*** GIVEN RECORDS ***
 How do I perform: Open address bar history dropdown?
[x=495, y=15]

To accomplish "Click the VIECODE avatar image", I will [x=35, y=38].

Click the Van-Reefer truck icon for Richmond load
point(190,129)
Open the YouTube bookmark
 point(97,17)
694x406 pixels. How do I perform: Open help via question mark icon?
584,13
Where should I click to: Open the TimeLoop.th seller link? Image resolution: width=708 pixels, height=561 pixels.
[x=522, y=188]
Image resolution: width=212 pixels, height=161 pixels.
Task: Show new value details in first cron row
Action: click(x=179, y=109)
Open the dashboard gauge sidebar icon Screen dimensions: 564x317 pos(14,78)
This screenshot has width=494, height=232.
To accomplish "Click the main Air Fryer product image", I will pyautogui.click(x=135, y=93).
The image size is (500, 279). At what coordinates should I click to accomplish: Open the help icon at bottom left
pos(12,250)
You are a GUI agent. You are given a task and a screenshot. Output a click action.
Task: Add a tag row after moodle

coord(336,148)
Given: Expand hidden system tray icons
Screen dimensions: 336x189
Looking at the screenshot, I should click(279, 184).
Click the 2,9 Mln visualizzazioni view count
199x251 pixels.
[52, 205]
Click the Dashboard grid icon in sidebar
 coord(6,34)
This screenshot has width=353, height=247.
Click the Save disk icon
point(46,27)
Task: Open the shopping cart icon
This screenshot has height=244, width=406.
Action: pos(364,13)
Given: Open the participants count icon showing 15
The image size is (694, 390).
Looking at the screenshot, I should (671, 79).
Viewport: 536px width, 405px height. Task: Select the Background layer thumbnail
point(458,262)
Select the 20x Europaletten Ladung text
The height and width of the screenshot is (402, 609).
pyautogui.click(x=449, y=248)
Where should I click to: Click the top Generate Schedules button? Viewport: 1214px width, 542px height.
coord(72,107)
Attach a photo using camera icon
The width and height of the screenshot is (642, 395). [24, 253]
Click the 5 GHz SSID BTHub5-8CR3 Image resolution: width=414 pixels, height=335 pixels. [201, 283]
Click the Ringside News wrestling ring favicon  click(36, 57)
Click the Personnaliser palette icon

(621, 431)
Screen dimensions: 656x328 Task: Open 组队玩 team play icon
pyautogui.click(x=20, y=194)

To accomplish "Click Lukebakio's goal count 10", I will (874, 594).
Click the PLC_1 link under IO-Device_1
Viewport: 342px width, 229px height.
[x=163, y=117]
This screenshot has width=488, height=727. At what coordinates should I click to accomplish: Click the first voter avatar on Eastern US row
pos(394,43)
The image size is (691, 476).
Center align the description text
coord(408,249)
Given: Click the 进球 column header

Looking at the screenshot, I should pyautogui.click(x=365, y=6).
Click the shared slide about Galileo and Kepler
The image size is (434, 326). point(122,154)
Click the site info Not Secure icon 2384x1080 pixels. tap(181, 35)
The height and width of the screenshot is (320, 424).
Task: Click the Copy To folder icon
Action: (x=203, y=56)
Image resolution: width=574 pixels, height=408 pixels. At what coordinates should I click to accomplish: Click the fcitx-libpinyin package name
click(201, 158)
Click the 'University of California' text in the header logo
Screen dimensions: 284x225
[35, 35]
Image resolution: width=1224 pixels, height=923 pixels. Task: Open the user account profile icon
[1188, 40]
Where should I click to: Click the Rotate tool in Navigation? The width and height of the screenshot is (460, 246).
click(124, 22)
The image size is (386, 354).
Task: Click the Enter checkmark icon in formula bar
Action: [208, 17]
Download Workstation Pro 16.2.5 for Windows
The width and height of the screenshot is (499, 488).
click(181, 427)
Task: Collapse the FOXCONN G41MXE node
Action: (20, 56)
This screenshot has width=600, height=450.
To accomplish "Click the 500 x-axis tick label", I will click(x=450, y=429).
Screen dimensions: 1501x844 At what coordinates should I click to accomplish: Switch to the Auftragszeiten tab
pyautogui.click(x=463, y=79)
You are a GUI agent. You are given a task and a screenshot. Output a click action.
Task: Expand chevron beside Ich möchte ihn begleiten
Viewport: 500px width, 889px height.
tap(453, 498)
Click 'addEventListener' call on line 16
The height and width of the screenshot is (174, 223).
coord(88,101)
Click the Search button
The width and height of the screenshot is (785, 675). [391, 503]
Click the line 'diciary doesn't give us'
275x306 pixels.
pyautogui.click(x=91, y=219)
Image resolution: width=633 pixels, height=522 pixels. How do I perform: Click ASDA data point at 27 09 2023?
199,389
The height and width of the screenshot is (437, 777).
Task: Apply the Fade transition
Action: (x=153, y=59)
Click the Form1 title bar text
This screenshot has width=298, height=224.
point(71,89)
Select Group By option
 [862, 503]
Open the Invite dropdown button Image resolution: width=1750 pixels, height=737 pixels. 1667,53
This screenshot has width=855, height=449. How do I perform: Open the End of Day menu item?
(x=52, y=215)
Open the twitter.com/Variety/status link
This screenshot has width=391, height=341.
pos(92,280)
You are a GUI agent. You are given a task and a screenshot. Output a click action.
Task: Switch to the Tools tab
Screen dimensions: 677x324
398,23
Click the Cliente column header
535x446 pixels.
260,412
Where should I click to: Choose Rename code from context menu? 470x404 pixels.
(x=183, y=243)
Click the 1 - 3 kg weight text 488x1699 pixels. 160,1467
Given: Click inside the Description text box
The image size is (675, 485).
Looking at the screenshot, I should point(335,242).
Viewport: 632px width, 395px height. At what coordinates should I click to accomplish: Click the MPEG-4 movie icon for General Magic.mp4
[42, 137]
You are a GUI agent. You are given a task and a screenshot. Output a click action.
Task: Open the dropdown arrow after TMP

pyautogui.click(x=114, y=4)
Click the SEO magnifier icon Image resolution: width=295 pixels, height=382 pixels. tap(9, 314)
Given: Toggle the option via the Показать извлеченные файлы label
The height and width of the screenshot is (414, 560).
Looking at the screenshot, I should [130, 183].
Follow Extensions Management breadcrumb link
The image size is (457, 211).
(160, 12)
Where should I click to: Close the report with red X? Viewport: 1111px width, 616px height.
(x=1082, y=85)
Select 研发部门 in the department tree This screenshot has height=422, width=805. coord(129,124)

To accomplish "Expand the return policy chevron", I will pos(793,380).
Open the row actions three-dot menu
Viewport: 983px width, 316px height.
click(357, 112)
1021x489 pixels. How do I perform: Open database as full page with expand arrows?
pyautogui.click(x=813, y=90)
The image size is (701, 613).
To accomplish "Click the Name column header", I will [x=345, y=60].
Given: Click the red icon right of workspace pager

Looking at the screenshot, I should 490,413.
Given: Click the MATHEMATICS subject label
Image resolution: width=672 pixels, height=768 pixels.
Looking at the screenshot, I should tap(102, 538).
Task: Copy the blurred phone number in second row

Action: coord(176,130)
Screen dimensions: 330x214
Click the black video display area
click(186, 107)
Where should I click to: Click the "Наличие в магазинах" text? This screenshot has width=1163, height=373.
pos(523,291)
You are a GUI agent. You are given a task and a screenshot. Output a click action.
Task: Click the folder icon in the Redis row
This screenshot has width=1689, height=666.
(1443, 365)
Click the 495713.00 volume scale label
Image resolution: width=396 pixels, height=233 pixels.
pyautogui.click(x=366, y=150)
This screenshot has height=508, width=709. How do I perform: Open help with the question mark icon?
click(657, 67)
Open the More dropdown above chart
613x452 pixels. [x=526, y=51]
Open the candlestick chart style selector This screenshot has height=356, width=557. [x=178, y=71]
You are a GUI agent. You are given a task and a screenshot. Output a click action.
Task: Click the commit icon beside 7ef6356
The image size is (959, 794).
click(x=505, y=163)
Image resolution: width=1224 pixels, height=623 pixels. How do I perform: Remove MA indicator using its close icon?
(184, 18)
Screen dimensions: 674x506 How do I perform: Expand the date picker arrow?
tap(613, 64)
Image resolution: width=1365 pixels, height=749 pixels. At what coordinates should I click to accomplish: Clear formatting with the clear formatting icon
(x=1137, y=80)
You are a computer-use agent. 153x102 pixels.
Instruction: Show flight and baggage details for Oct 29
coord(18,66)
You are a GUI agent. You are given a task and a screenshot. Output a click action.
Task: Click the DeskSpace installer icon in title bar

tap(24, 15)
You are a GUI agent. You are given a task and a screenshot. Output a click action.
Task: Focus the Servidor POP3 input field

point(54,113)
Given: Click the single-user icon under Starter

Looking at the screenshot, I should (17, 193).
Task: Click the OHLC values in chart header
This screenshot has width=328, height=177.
*** End of GIVEN RECORDS ***
YOUR OBJECTIVE:
Give again exactly, and only, the lines above starting at the one with "This screenshot has width=391, height=341." and ending at the one with "Follow Extensions Management breadcrumb link".

RESPONSE:
This screenshot has width=391, height=341.
pos(92,280)
You are a GUI agent. You are given a task and a screenshot. Output a click action.
Task: Switch to the Tools tab
Screen dimensions: 677x324
398,23
Click the Cliente column header
535x446 pixels.
260,412
Where should I click to: Choose Rename code from context menu? 470x404 pixels.
(x=183, y=243)
Click the 1 - 3 kg weight text 488x1699 pixels. 160,1467
Given: Click inside the Description text box
The image size is (675, 485).
Looking at the screenshot, I should point(335,242).
Viewport: 632px width, 395px height. At what coordinates should I click to accomplish: Click the MPEG-4 movie icon for General Magic.mp4
[42, 137]
You are a GUI agent. You are given a task and a screenshot. Output a click action.
Task: Open the dropdown arrow after TMP

pyautogui.click(x=114, y=4)
Click the SEO magnifier icon Image resolution: width=295 pixels, height=382 pixels. tap(9, 314)
Given: Toggle the option via the Показать извлеченные файлы label
The height and width of the screenshot is (414, 560).
Looking at the screenshot, I should [130, 183].
Follow Extensions Management breadcrumb link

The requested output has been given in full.